Le premier concerne Elijah et Xavier, frères d'adoption et meilleurs amis, d'origine indienne. Ils ont partagé "l'enrôlement" dans l'école des wemistikoshiw (les blancs, les canadiens), la découverte commune de cette culture imposée, d'une langue, mais aussi leur apprentissage avec "Tante" des coutumes et art de vivre des Indiens.
Si Elijah n'a pas de problème avec la langue anglaise, s'il parle avec aisance, à tous, plaisantant, partageant des anecdotes et même se vantant un peu, Xavier reste taciturne et renfermé. Il n'accepte pas ces mots au son nasillard et semble particulièrement attaché à ses racines. Pour compenser la tristesse apparente de Xavier, Elijah parle pour les deux.
Devenus de jeunes hommes, c'est l'armée qui les enjôle pour être envoyés sur le front en France, au fond des tranchées. Leur talent aux armes à feu fait d'eux des tireurs d'élite. Guerre des nerfs à l'issue terrible : des heures cachés dans la boue au milieu des restes et des odeurs des morts, guettant l'instant propice où un soldat allemand (un gradé de préférence) montrera le bout de son crâne hors de la tranchée. Guerre de l'immobilité : le moindre geste peut trahir leur présence et les conduire à la mort. Guerre, enfin, de réussite : entre les tireurs embusqués de chaque côté et entre tireurs d'un même camp les comptent se tiennent, la compétition rôde. Comment ne pas devenir à moitié fou ? Comment tenir ?

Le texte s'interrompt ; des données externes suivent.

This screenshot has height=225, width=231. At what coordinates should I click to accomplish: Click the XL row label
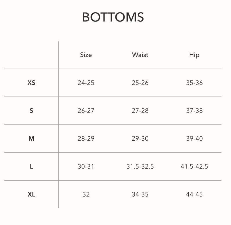[31, 194]
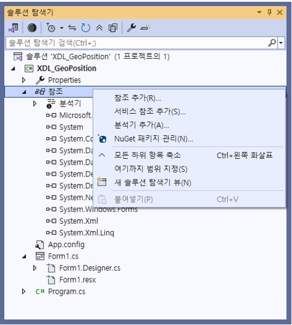The image size is (292, 325).
Task: Select the System.Xml.Linq reference
Action: (x=86, y=233)

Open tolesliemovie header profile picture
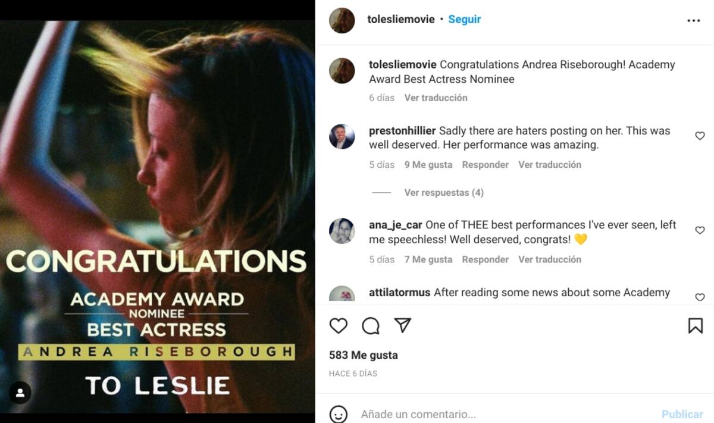pos(342,20)
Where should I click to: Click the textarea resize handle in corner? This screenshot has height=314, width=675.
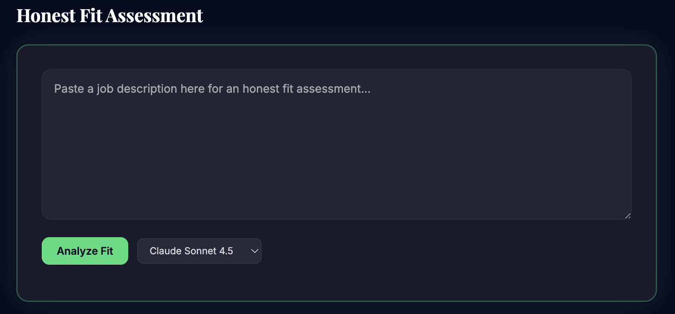tap(627, 216)

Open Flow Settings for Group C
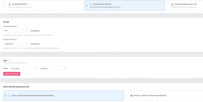point(35,44)
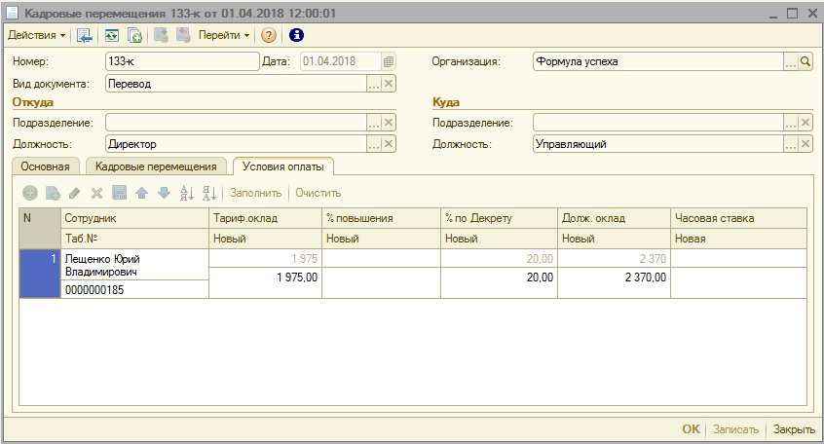Switch to the Кадровые перемещения tab
Image resolution: width=824 pixels, height=444 pixels.
[156, 167]
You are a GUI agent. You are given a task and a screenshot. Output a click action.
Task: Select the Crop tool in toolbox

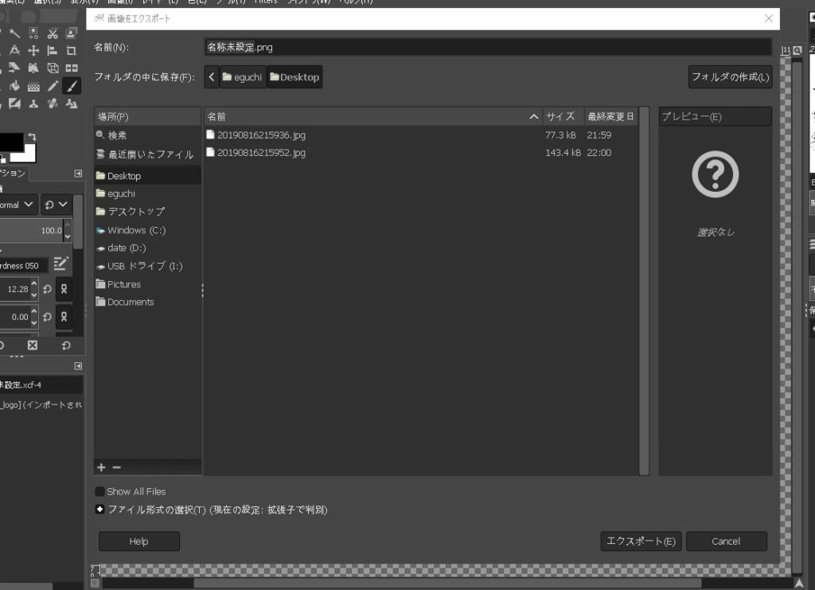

Le second récit nous emmène sur les traces de "Tante", Niska, la dépositaire de l'héritage culturel et des connaissances de son peuple. C'est elle qui porte à bout de bras celui des deux frères qui revient de la guerre entre la vie et la mort. C'est aussi une femme de pouvoir, de celles qui communiquent avec les esprits, auprès de qui les indiens viennent chercher aide et conseil et qui est capable d'effrayer le plus aguerri des trappeus. Niska invite le lecteur dans ses souvenirs et sa lutte farouche pour la survie de ses coutumes.
Joseph Boyden nous fait partager de façon unique la souffrance (car on souffre avec eux !) de ses personnages si attachants. Habilement, irrésistiblement il nous attire dans son récit, ne nous lâchant plus et nous laissant endoloris mais comme sous l'emprise d'un charme: son livre nous poursuit, laisse sa trace dans notre mémoire comme un grand moment de littérature et un très beau plaidoyer pour la nation indienne.